*PROBLEM DETAILS*.
No pictures, please: print exactly the lines from the one that contains "Disable the Hosted Checkout toggle" through the last line of the listing.

*RECORDED INFORMATION*.

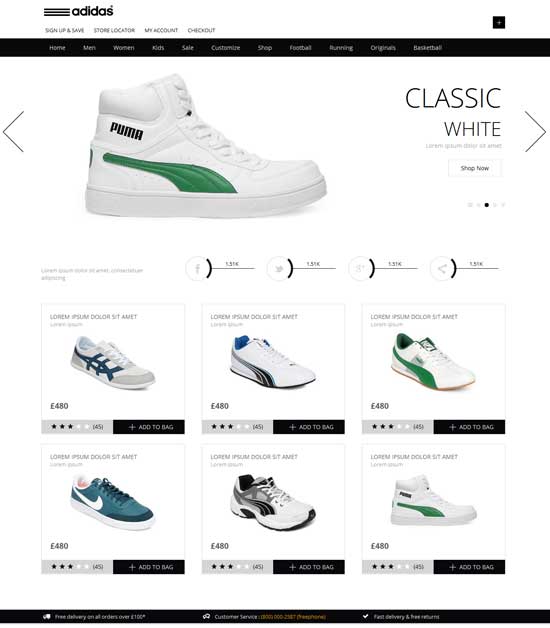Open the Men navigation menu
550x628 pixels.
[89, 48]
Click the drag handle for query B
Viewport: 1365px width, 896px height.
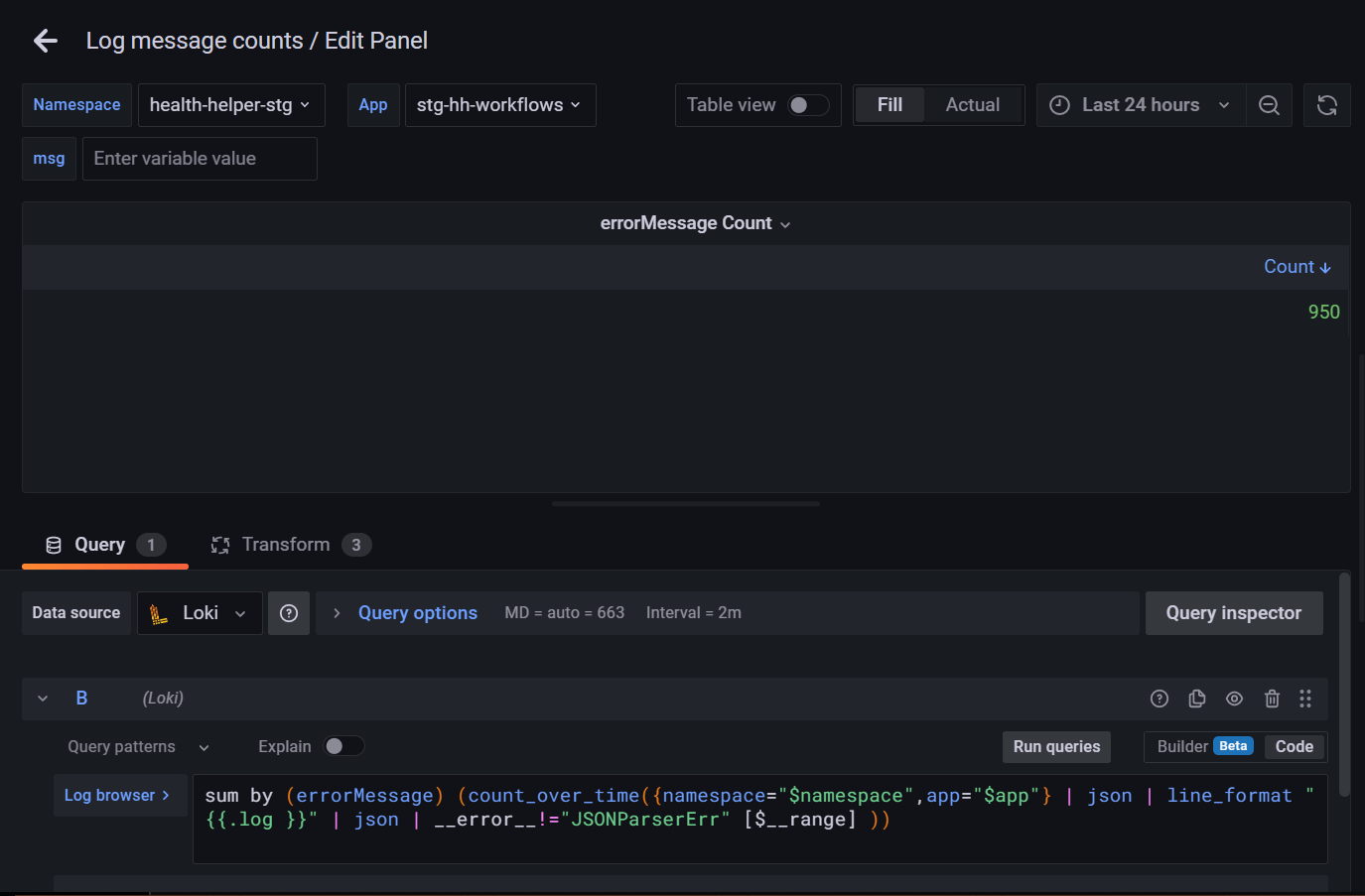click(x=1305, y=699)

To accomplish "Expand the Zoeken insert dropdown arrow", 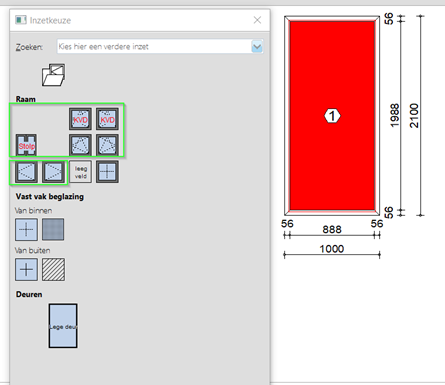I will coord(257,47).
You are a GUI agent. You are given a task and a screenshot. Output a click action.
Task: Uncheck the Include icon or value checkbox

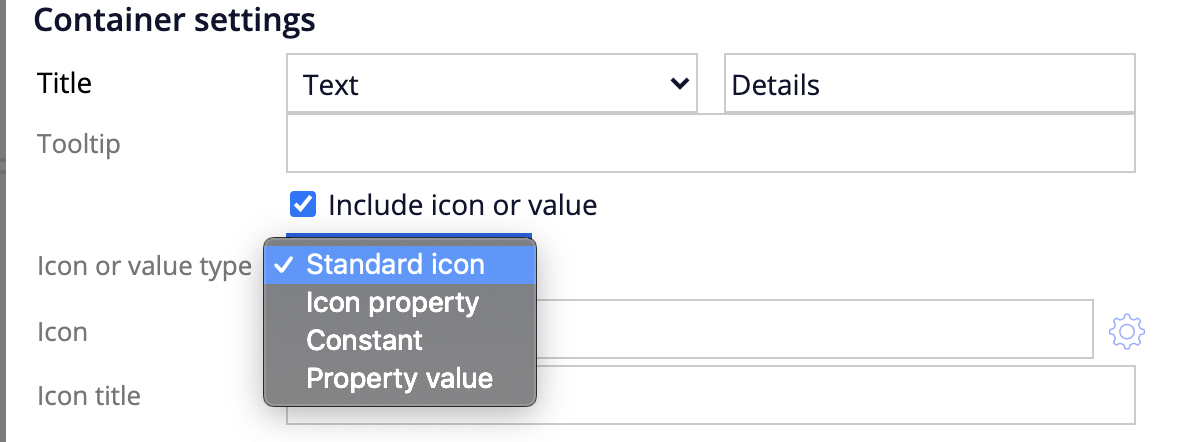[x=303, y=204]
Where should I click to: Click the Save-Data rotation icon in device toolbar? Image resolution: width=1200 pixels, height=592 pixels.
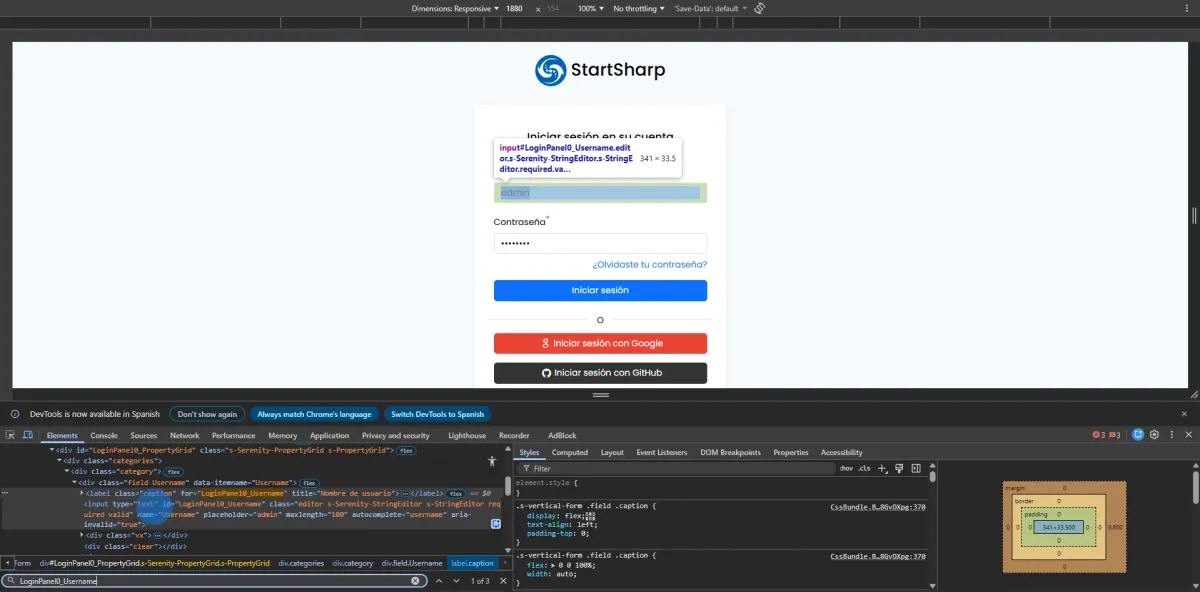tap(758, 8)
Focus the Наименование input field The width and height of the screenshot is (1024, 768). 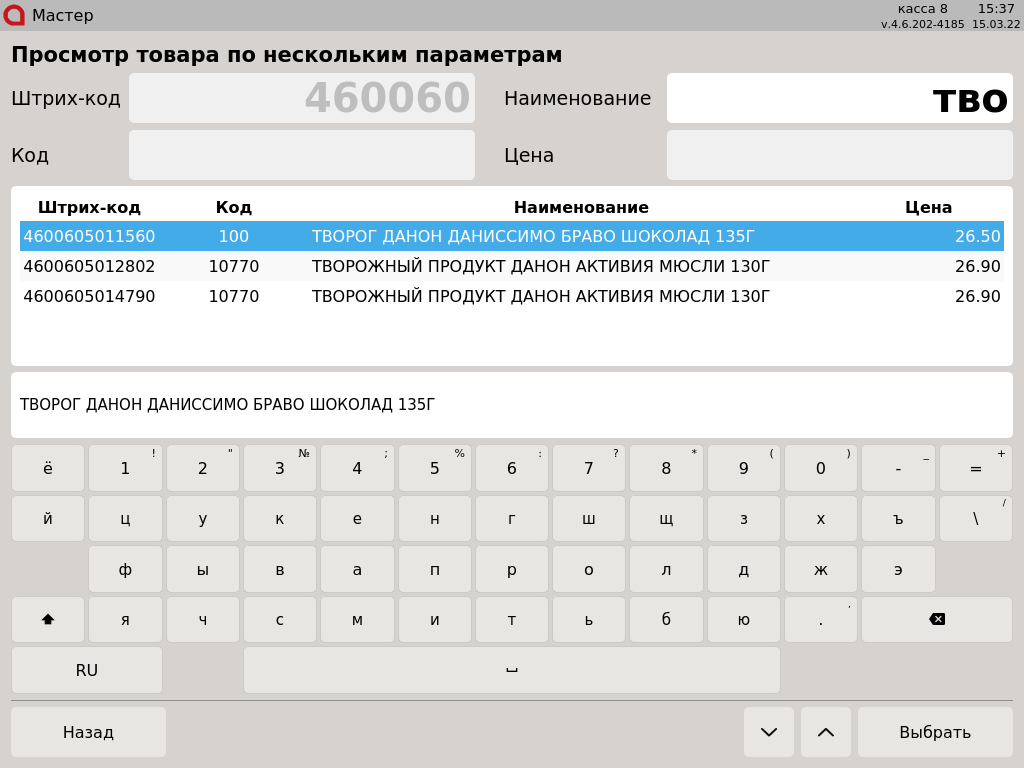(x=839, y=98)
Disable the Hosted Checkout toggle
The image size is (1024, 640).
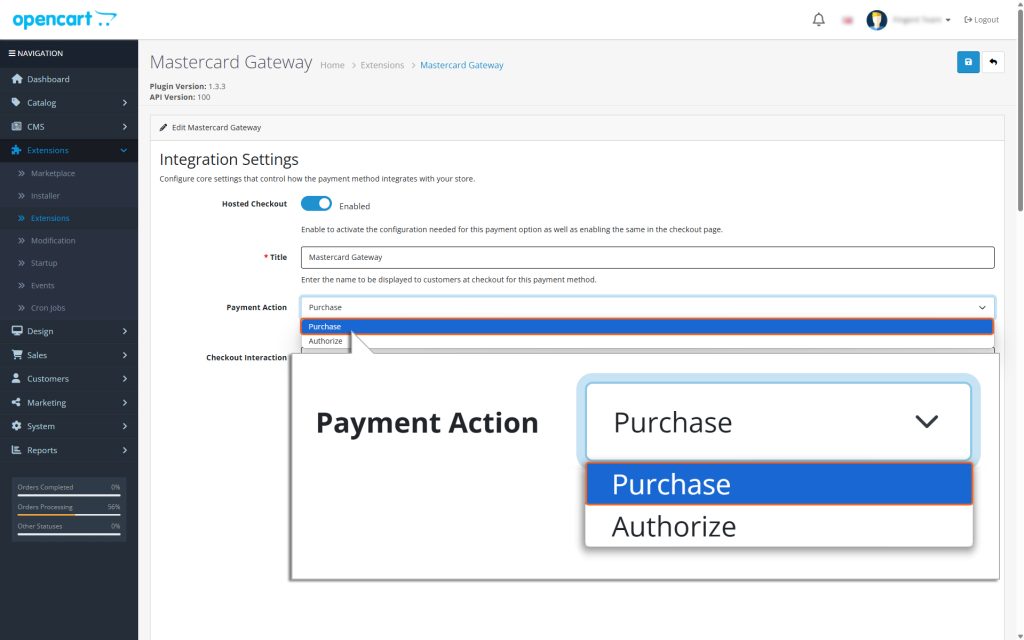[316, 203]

*SOLUTION BELOW*.
Disable the Hosted Checkout toggle
The image size is (1024, 640).
[316, 203]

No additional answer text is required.